* [WHAT THE TASK ASKS]: Put each line of the data records into a Markdown table with the columns Nr and Line, numbering the rows and leaving out blank lines.

[Data records]
<<<<
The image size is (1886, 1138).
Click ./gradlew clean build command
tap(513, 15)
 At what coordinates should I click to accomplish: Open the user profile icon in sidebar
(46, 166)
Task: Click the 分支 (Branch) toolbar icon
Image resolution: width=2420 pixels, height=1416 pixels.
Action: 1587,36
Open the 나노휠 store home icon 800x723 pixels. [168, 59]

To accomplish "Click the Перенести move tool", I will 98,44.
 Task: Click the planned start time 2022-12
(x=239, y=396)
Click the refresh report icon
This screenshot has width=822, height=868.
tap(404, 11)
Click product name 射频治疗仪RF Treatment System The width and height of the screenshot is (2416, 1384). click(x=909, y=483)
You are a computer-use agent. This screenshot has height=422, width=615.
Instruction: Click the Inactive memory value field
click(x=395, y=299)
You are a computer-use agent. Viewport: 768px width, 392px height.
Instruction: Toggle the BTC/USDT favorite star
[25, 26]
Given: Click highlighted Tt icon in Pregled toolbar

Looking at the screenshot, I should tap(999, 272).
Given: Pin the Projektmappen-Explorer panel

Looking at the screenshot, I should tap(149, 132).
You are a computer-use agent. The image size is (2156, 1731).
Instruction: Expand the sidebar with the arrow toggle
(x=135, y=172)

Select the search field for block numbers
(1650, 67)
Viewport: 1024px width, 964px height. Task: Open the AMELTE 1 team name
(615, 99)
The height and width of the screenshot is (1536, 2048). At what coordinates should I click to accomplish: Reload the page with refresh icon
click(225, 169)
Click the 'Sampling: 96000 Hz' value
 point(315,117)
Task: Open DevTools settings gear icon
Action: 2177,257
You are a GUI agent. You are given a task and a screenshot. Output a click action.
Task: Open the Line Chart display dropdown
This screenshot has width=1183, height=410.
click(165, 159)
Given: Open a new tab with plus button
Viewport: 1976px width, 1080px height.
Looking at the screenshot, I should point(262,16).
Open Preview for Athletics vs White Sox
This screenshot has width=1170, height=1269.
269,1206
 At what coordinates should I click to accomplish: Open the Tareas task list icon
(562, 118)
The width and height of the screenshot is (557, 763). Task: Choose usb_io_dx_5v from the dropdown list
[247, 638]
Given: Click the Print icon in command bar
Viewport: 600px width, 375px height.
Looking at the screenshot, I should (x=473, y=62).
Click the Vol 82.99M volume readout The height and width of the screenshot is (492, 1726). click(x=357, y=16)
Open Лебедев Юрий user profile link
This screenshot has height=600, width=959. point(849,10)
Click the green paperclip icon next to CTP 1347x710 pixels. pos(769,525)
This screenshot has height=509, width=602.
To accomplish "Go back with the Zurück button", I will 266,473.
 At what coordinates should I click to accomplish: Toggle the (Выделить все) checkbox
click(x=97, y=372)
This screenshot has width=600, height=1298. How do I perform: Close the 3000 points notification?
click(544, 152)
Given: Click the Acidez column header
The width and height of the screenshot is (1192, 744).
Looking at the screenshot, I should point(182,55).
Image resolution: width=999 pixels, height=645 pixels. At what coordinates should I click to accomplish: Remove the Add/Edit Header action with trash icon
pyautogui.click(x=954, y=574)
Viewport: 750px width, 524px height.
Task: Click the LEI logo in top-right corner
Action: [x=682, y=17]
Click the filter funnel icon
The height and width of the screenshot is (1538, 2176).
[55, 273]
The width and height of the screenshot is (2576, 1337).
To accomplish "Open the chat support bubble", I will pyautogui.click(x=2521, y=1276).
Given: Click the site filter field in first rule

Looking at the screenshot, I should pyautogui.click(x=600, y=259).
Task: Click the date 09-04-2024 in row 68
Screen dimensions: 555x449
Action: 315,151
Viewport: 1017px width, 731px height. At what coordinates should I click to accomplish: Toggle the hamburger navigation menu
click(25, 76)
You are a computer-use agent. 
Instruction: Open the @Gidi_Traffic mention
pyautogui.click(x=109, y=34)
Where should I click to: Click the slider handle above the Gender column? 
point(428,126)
>>>>
* [RESPONSE BELOW]:
| Nr | Line |
|---|---|
| 1 | The image size is (1886, 1138). |
| 2 | Click ./gradlew clean build command |
| 3 | tap(513, 15) |
| 4 |  At what coordinates should I click to accomplish: Open the user profile icon in sidebar |
| 5 | (46, 166) |
| 6 | Task: Click the 分支 (Branch) toolbar icon |
| 7 | Image resolution: width=2420 pixels, height=1416 pixels. |
| 8 | Action: 1587,36 |
| 9 | Open the 나노휠 store home icon 800x723 pixels. [168, 59] |
| 10 | To accomplish "Click the Перенести move tool", I will 98,44. |
| 11 |  Task: Click the planned start time 2022-12 |
| 12 | (x=239, y=396) |
| 13 | Click the refresh report icon |
| 14 | This screenshot has width=822, height=868. |
| 15 | tap(404, 11) |
| 16 | Click product name 射频治疗仪RF Treatment System The width and height of the screenshot is (2416, 1384). click(x=909, y=483) |
| 17 | You are a computer-use agent. This screenshot has height=422, width=615. |
| 18 | Instruction: Click the Inactive memory value field |
| 19 | click(x=395, y=299) |
| 20 | You are a computer-use agent. Viewport: 768px width, 392px height. |
| 21 | Instruction: Toggle the BTC/USDT favorite star |
| 22 | [25, 26] |
| 23 | Given: Click highlighted Tt icon in Pregled toolbar |
| 24 | Looking at the screenshot, I should tap(999, 272). |
| 25 | Given: Pin the Projektmappen-Explorer panel |
| 26 | Looking at the screenshot, I should tap(149, 132). |
| 27 | You are a computer-use agent. The image size is (2156, 1731). |
| 28 | Instruction: Expand the sidebar with the arrow toggle |
| 29 | (x=135, y=172) |
| 30 | Select the search field for block numbers |
| 31 | (1650, 67) |
| 32 | Viewport: 1024px width, 964px height. Task: Open the AMELTE 1 team name |
| 33 | (615, 99) |
| 34 | The height and width of the screenshot is (1536, 2048). At what coordinates should I click to accomplish: Reload the page with refresh icon |
| 35 | click(225, 169) |
| 36 | Click the 'Sampling: 96000 Hz' value |
| 37 |  point(315,117) |
| 38 | Task: Open DevTools settings gear icon |
| 39 | Action: 2177,257 |
| 40 | You are a GUI agent. You are given a task and a screenshot. Output a click action. |
| 41 | Task: Open the Line Chart display dropdown |
| 42 | This screenshot has width=1183, height=410. |
| 43 | click(165, 159) |
| 44 | Given: Open a new tab with plus button |
| 45 | Viewport: 1976px width, 1080px height. |
| 46 | Looking at the screenshot, I should point(262,16). |
| 47 | Open Preview for Athletics vs White Sox |
| 48 | This screenshot has width=1170, height=1269. |
| 49 | 269,1206 |
| 50 |  At what coordinates should I click to accomplish: Open the Tareas task list icon |
| 51 | (562, 118) |
| 52 | The width and height of the screenshot is (557, 763). Task: Choose usb_io_dx_5v from the dropdown list |
| 53 | [247, 638] |
| 54 | Given: Click the Print icon in command bar |
| 55 | Viewport: 600px width, 375px height. |
| 56 | Looking at the screenshot, I should (x=473, y=62). |
| 57 | Click the Vol 82.99M volume readout The height and width of the screenshot is (492, 1726). click(x=357, y=16) |
| 58 | Open Лебедев Юрий user profile link |
| 59 | This screenshot has height=600, width=959. point(849,10) |
| 60 | Click the green paperclip icon next to CTP 1347x710 pixels. pos(769,525) |
| 61 | This screenshot has height=509, width=602. |
| 62 | To accomplish "Go back with the Zurück button", I will 266,473. |
| 63 |  At what coordinates should I click to accomplish: Toggle the (Выделить все) checkbox |
| 64 | click(x=97, y=372) |
| 65 | This screenshot has width=600, height=1298. How do I perform: Close the 3000 points notification? |
| 66 | click(544, 152) |
| 67 | Given: Click the Acidez column header |
| 68 | The width and height of the screenshot is (1192, 744). |
| 69 | Looking at the screenshot, I should point(182,55). |
| 70 | Image resolution: width=999 pixels, height=645 pixels. At what coordinates should I click to accomplish: Remove the Add/Edit Header action with trash icon |
| 71 | pyautogui.click(x=954, y=574) |
| 72 | Viewport: 750px width, 524px height. |
| 73 | Task: Click the LEI logo in top-right corner |
| 74 | Action: [x=682, y=17] |
| 75 | Click the filter funnel icon |
| 76 | The height and width of the screenshot is (1538, 2176). |
| 77 | [55, 273] |
| 78 | The width and height of the screenshot is (2576, 1337). |
| 79 | To accomplish "Open the chat support bubble", I will pyautogui.click(x=2521, y=1276). |
| 80 | Given: Click the site filter field in first rule |
| 81 | Looking at the screenshot, I should pyautogui.click(x=600, y=259). |
| 82 | Task: Click the date 09-04-2024 in row 68 |
| 83 | Screen dimensions: 555x449 |
| 84 | Action: 315,151 |
| 85 | Viewport: 1017px width, 731px height. At what coordinates should I click to accomplish: Toggle the hamburger navigation menu |
| 86 | click(25, 76) |
| 87 | You are a computer-use agent.  |
| 88 | Instruction: Open the @Gidi_Traffic mention |
| 89 | pyautogui.click(x=109, y=34) |
| 90 | Where should I click to: Click the slider handle above the Gender column?  |
| 91 | point(428,126) |